■ **WHAT THE TASK REQUIRES**: Reproduce each record exactly, leaving out no line.

■ **DATA FOR THIS TASK**:
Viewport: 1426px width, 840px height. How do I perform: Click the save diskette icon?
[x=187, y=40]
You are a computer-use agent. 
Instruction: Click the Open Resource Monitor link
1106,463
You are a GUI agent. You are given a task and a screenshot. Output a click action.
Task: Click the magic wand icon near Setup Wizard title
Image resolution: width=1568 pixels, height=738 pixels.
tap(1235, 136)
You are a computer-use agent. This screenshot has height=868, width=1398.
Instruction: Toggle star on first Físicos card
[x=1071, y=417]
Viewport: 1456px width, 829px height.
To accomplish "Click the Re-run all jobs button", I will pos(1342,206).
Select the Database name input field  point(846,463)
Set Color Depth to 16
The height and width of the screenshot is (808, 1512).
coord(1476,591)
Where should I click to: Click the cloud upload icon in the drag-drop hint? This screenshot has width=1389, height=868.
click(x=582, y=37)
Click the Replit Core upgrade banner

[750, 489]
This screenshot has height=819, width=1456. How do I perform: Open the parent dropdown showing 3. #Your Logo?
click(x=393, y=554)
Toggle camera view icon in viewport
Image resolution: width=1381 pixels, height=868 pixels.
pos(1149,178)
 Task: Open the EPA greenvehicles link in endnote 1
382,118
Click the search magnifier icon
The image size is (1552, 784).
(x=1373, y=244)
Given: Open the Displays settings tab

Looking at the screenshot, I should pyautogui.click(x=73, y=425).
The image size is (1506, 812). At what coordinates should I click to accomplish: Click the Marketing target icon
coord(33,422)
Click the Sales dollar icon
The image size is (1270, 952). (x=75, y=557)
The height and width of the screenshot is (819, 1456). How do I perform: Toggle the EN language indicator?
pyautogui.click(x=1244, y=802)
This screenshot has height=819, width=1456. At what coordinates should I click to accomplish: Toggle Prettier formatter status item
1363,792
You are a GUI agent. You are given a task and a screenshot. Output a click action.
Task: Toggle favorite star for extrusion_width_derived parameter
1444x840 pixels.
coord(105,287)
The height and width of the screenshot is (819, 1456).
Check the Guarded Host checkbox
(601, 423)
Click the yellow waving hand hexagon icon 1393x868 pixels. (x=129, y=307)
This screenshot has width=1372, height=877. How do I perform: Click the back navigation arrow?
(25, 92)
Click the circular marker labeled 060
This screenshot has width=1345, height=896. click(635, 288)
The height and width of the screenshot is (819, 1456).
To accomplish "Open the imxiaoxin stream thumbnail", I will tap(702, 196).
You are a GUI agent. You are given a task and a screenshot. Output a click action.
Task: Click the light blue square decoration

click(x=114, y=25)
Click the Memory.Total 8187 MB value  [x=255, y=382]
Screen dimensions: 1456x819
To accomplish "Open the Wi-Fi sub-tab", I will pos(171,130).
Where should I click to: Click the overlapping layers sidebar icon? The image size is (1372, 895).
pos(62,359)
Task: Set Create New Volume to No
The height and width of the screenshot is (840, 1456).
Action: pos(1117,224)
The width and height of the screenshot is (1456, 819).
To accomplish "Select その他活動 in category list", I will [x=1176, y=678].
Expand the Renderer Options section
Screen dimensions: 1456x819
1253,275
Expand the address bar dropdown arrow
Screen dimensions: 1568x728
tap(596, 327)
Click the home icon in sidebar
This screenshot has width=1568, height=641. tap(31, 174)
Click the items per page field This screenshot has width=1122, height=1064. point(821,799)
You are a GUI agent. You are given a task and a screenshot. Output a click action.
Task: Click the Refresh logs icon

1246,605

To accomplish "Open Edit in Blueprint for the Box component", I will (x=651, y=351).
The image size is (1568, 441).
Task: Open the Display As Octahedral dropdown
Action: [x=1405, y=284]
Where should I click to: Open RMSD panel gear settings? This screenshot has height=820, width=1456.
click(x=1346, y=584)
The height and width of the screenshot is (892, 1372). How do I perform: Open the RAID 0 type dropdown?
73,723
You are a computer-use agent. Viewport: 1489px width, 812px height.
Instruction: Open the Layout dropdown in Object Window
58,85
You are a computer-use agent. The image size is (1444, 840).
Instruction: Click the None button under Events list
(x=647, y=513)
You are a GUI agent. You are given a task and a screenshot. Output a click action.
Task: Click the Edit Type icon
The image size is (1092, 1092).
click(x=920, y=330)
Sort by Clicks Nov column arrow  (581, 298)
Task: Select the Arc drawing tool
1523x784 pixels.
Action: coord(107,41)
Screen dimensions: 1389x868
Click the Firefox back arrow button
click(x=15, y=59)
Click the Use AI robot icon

■ **RESULT FOR THIS EXERCISE**:
Viewport: 1426px width, 840px height. How do I perform: Click the save diskette icon?
[x=187, y=40]
You are a computer-use agent. 
Instruction: Click the Open Resource Monitor link
1106,463
You are a GUI agent. You are given a task and a screenshot. Output a click action.
Task: Click the magic wand icon near Setup Wizard title
Image resolution: width=1568 pixels, height=738 pixels.
tap(1235, 136)
You are a computer-use agent. This screenshot has height=868, width=1398.
Instruction: Toggle star on first Físicos card
[x=1071, y=417]
Viewport: 1456px width, 829px height.
To accomplish "Click the Re-run all jobs button", I will pos(1342,206).
Select the Database name input field  point(846,463)
Set Color Depth to 16
The height and width of the screenshot is (808, 1512).
coord(1476,591)
Where should I click to: Click the cloud upload icon in the drag-drop hint? This screenshot has width=1389, height=868.
click(x=582, y=37)
Click the Replit Core upgrade banner

[750, 489]
This screenshot has height=819, width=1456. How do I perform: Open the parent dropdown showing 3. #Your Logo?
click(x=393, y=554)
Toggle camera view icon in viewport
Image resolution: width=1381 pixels, height=868 pixels.
pos(1149,178)
 Task: Open the EPA greenvehicles link in endnote 1
382,118
Click the search magnifier icon
The image size is (1552, 784).
(x=1373, y=244)
Given: Open the Displays settings tab

Looking at the screenshot, I should pyautogui.click(x=73, y=425).
The image size is (1506, 812). At what coordinates should I click to accomplish: Click the Marketing target icon
coord(33,422)
Click the Sales dollar icon
The image size is (1270, 952). (x=75, y=557)
The height and width of the screenshot is (819, 1456). How do I perform: Toggle the EN language indicator?
pyautogui.click(x=1244, y=802)
This screenshot has height=819, width=1456. At what coordinates should I click to accomplish: Toggle Prettier formatter status item
1363,792
You are a GUI agent. You are given a task and a screenshot. Output a click action.
Task: Toggle favorite star for extrusion_width_derived parameter
1444x840 pixels.
coord(105,287)
The height and width of the screenshot is (819, 1456).
Check the Guarded Host checkbox
(601, 423)
Click the yellow waving hand hexagon icon 1393x868 pixels. (x=129, y=307)
This screenshot has width=1372, height=877. How do I perform: Click the back navigation arrow?
(25, 92)
Click the circular marker labeled 060
This screenshot has width=1345, height=896. click(635, 288)
The height and width of the screenshot is (819, 1456).
To accomplish "Open the imxiaoxin stream thumbnail", I will tap(702, 196).
You are a GUI agent. You are given a task and a screenshot. Output a click action.
Task: Click the light blue square decoration

click(x=114, y=25)
Click the Memory.Total 8187 MB value  [x=255, y=382]
Screen dimensions: 1456x819
To accomplish "Open the Wi-Fi sub-tab", I will pos(171,130).
Where should I click to: Click the overlapping layers sidebar icon? The image size is (1372, 895).
pos(62,359)
Task: Set Create New Volume to No
The height and width of the screenshot is (840, 1456).
Action: pos(1117,224)
The width and height of the screenshot is (1456, 819).
To accomplish "Select その他活動 in category list", I will [x=1176, y=678].
Expand the Renderer Options section
Screen dimensions: 1456x819
1253,275
Expand the address bar dropdown arrow
Screen dimensions: 1568x728
tap(596, 327)
Click the home icon in sidebar
This screenshot has width=1568, height=641. tap(31, 174)
Click the items per page field This screenshot has width=1122, height=1064. point(821,799)
You are a GUI agent. You are given a task and a screenshot. Output a click action.
Task: Click the Refresh logs icon

1246,605

To accomplish "Open Edit in Blueprint for the Box component", I will (x=651, y=351).
The image size is (1568, 441).
Task: Open the Display As Octahedral dropdown
Action: [x=1405, y=284]
Where should I click to: Open RMSD panel gear settings? This screenshot has height=820, width=1456.
click(x=1346, y=584)
The height and width of the screenshot is (892, 1372). How do I perform: Open the RAID 0 type dropdown?
73,723
You are a computer-use agent. Viewport: 1489px width, 812px height.
Instruction: Open the Layout dropdown in Object Window
58,85
You are a computer-use agent. The image size is (1444, 840).
Instruction: Click the None button under Events list
(x=647, y=513)
You are a GUI agent. You are given a task and a screenshot. Output a click action.
Task: Click the Edit Type icon
The image size is (1092, 1092).
click(x=920, y=330)
Sort by Clicks Nov column arrow  (581, 298)
Task: Select the Arc drawing tool
1523x784 pixels.
Action: coord(107,41)
Screen dimensions: 1389x868
Click the Firefox back arrow button
click(x=15, y=59)
Click the Use AI robot icon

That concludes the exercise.